Supreme Court says police must obtain a warrant before using cellphones to track suspects in a major win for privacy campaigners

The Supreme Court ruled on Friday that police must obtain a warrant to track a criminal suspect using their cellphone in a major victory for privacy campaigners.

The justices‘ five to four decision marks a significant change in how officers may obtain cellphone tower records, an important tool in criminal investigations as they give detailed information about a person‘s movements and can be obtained quickly.

Chief Justice John Roberts, joined by the court‘s four liberals, wrote that ‘an individual maintains a legitimate expectation of privacy in the record of his physical movements‘.

Roberts said the court‘s decision is limited to cellphone tracking information and does not affect other business records, including those held by banks.
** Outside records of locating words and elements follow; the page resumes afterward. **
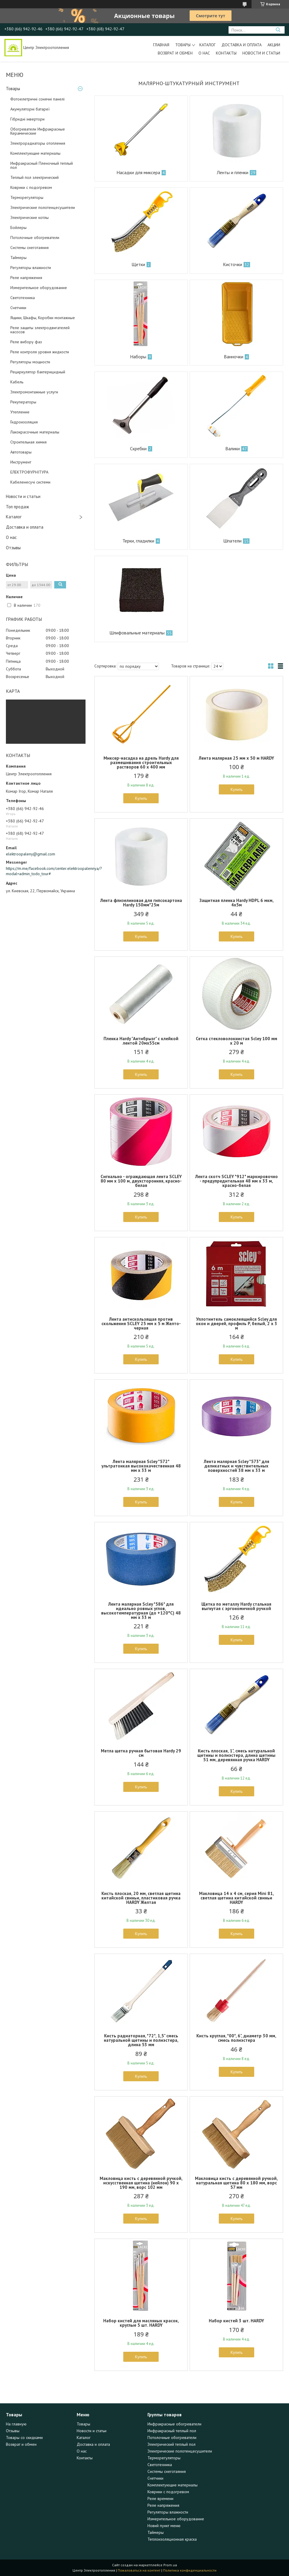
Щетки (138, 264)
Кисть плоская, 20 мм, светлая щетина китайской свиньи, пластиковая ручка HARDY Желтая (140, 1897)
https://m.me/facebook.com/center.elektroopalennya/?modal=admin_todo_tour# (46, 871)
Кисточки (232, 264)
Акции (273, 44)
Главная (161, 44)
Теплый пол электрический (34, 177)
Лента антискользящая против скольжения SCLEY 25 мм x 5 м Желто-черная (141, 1323)
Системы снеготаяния (29, 247)
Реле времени (160, 2498)
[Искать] (278, 30)
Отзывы (13, 547)
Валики (232, 448)
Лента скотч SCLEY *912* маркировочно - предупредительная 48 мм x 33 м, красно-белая (236, 1181)
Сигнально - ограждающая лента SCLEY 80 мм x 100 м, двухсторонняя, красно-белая (141, 1181)
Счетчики (18, 307)
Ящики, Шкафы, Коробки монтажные (42, 317)
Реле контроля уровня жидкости (39, 351)
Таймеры (18, 257)
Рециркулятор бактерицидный (37, 372)
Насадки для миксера (138, 172)
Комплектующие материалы (35, 153)
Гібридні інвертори (27, 119)
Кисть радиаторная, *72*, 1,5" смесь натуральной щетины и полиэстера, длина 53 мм (141, 2040)
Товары (183, 44)
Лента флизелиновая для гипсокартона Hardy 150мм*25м (141, 902)
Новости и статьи (261, 53)
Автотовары (21, 452)
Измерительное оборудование (38, 287)
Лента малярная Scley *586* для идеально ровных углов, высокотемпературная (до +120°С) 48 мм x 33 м (141, 1611)
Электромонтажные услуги (34, 392)
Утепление (19, 412)
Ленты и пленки (232, 172)
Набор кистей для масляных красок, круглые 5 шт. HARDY (141, 2322)
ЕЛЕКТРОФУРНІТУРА (29, 472)
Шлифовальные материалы (137, 633)
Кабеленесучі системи (30, 482)
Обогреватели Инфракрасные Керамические (37, 131)
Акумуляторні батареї (30, 109)
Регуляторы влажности (30, 267)
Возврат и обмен (175, 53)
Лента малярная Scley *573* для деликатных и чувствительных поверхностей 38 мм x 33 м (236, 1465)
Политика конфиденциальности (189, 2570)
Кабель (16, 382)
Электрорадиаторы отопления (37, 143)
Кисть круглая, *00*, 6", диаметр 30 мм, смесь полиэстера (236, 2038)
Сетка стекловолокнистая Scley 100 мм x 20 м (236, 1040)
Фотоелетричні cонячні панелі (37, 99)
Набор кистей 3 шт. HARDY (236, 2320)
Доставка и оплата (241, 44)
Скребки (138, 448)
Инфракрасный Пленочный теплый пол (41, 165)
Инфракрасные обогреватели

He also wrote that police still can respond to an emergency and obtain records without a warrant.

Justices Anthony Kennedy, Samuel Alito, Clarence Thomas and Neil Gorsuch each wrote dissenting opinions.
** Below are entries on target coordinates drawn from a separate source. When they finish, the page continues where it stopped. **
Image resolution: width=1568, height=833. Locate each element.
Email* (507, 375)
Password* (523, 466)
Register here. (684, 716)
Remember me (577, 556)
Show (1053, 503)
Kennedy wrote that the court‘s ‘new and uncharted course will inhibit law enforcement‘ and ‘keep defendants and judges guessing for years to come‘.

The court ruled in the case of Timothy Carpenter, who was sentenced to 116 years in prison for his role in a string of robberies of Radio Shack and T-Mobile stores in Michigan and Ohio.

When users make a call or text, cellphones signal to a nearby tower to connect with the network, or multiple towers if they are travelling. 

Police can then use the locations of the various towers to calculate where the cellphone user is at that time or over days, weeks and months.   

Cell tower records that investigators obtained without a warrant bolstered the case against Carpenter.

Chief Justice John Roberts, joined by the court‘s four liberals, wrote that ‘an individual maintains a legitimate expectation of privacy in the record of his physical movements‘ as obtained by cellphone records. File photo

Investigators obtained the cell tower records with a court order that requires a lower standard than the ‘probable cause‘ needed to obtain a warrant. ‘Probable cause‘ requires strong evidence that a person has committed a crime.

The judge at Carpenter‘s trial refused to suppress the records, finding no warrant was needed, and a federal appeals court agreed. The Trump administration said the lower court decisions should be upheld.

The American Civil Liberties Union, representing Carpenter, said a warrant would provide protection against unjustified government snooping.

The administration relied in part on a 1979 Supreme Court decision that treated phone records differently than the conversation in a phone call, for which a warrant generally is required.

‘The government‘s position fails to contend with the seismic shifts in digital technology that made possible the tracking of not only Carpenter‘s location but also everyone else‘s, not for a short period but for years and years,‘ Roberts wrote.

The earlier case involved a single home telephone and the court said then that people had no expectation of privacy in the records of calls made and kept by the phone company.

‘The government‘s position fails to contend with the seismic shifts in digital technology that made possible the tracking of not only Carpenter‘s location but also everyone else‘s, not for a short period but for years and years,‘ Roberts wrote.

The court decided the 1979 case before the digital age, and even the law on which prosecutors relied to obtain an order for Carpenter‘s records dates from 1986, when few people had cellphones.

The Supreme Court in recent years has acknowledged technology‘s effects on privacy. 

In 2014, the court held unanimously that police must generally get a warrant to search the cellphones of people they arrest. 

Other items people carry with them may be looked at without a warrant, after an arrest.